What the exercise asks » Without leaving out a single line, copy the records exactly.
Start of Source material
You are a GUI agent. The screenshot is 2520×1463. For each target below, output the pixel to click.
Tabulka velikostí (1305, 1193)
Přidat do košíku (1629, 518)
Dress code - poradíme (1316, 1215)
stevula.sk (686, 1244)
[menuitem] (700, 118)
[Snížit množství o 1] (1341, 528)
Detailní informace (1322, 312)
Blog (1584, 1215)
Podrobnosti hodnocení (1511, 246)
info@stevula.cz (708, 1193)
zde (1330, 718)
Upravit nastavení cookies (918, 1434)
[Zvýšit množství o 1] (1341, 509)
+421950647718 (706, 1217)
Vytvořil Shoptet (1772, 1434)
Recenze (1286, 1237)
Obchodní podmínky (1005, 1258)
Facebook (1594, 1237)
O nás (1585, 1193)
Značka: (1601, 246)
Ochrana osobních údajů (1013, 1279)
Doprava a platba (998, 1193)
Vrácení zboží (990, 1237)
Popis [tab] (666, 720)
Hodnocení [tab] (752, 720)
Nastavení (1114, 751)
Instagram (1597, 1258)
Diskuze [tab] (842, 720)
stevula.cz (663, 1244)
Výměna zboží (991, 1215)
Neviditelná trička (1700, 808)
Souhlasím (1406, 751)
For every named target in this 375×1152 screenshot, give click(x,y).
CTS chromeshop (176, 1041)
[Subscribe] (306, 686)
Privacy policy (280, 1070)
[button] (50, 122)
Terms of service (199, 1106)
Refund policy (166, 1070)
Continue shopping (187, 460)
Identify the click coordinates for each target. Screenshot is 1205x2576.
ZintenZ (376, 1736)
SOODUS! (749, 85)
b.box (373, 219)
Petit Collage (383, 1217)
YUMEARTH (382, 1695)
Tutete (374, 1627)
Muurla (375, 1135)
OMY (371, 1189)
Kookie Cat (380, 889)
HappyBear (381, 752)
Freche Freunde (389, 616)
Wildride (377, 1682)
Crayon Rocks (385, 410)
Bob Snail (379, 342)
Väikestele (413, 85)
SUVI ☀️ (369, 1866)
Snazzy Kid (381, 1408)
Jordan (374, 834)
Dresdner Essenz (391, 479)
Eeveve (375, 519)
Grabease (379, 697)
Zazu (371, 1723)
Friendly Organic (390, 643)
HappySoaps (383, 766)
End of Source material
Exercise output »
You are a GUI agent. The screenshot is 2520×1463. For each target below, output the pixel to click.
Tabulka velikostí (1305, 1193)
Přidat do košíku (1629, 518)
Dress code - poradíme (1316, 1215)
stevula.sk (686, 1244)
[menuitem] (700, 118)
[Snížit množství o 1] (1341, 528)
Detailní informace (1322, 312)
Blog (1584, 1215)
Podrobnosti hodnocení (1511, 246)
info@stevula.cz (708, 1193)
zde (1330, 718)
Upravit nastavení cookies (918, 1434)
[Zvýšit množství o 1] (1341, 509)
+421950647718 (706, 1217)
Vytvořil Shoptet (1772, 1434)
Recenze (1286, 1237)
Obchodní podmínky (1005, 1258)
Facebook (1594, 1237)
O nás (1585, 1193)
Značka: (1601, 246)
Ochrana osobních údajů (1013, 1279)
Doprava a platba (998, 1193)
Vrácení zboží (990, 1237)
Popis [tab] (666, 720)
Hodnocení [tab] (752, 720)
Nastavení (1114, 751)
Instagram (1597, 1258)
Diskuze [tab] (842, 720)
stevula.cz (663, 1244)
Výměna zboží (991, 1215)
Neviditelná trička (1700, 808)
Souhlasím (1406, 751)
For every named target in this 375×1152 screenshot, give click(x,y).
CTS chromeshop (176, 1041)
[Subscribe] (306, 686)
Privacy policy (280, 1070)
[button] (50, 122)
Terms of service (199, 1106)
Refund policy (166, 1070)
Continue shopping (187, 460)
Identify the click coordinates for each target. Screenshot is 1205x2576.
ZintenZ (376, 1736)
SOODUS! (749, 85)
b.box (373, 219)
Petit Collage (383, 1217)
YUMEARTH (382, 1695)
Tutete (374, 1627)
Muurla (375, 1135)
OMY (371, 1189)
Kookie Cat (380, 889)
HappyBear (381, 752)
Freche Freunde (389, 616)
Wildride (377, 1682)
Crayon Rocks (385, 410)
Bob Snail (379, 342)
Väikestele (413, 85)
SUVI ☀️ (369, 1866)
Snazzy Kid (381, 1408)
Jordan (374, 834)
Dresdner Essenz (391, 479)
Eeveve (375, 519)
Grabease (379, 697)
Zazu (371, 1723)
Friendly Organic (390, 643)
HappySoaps (383, 766)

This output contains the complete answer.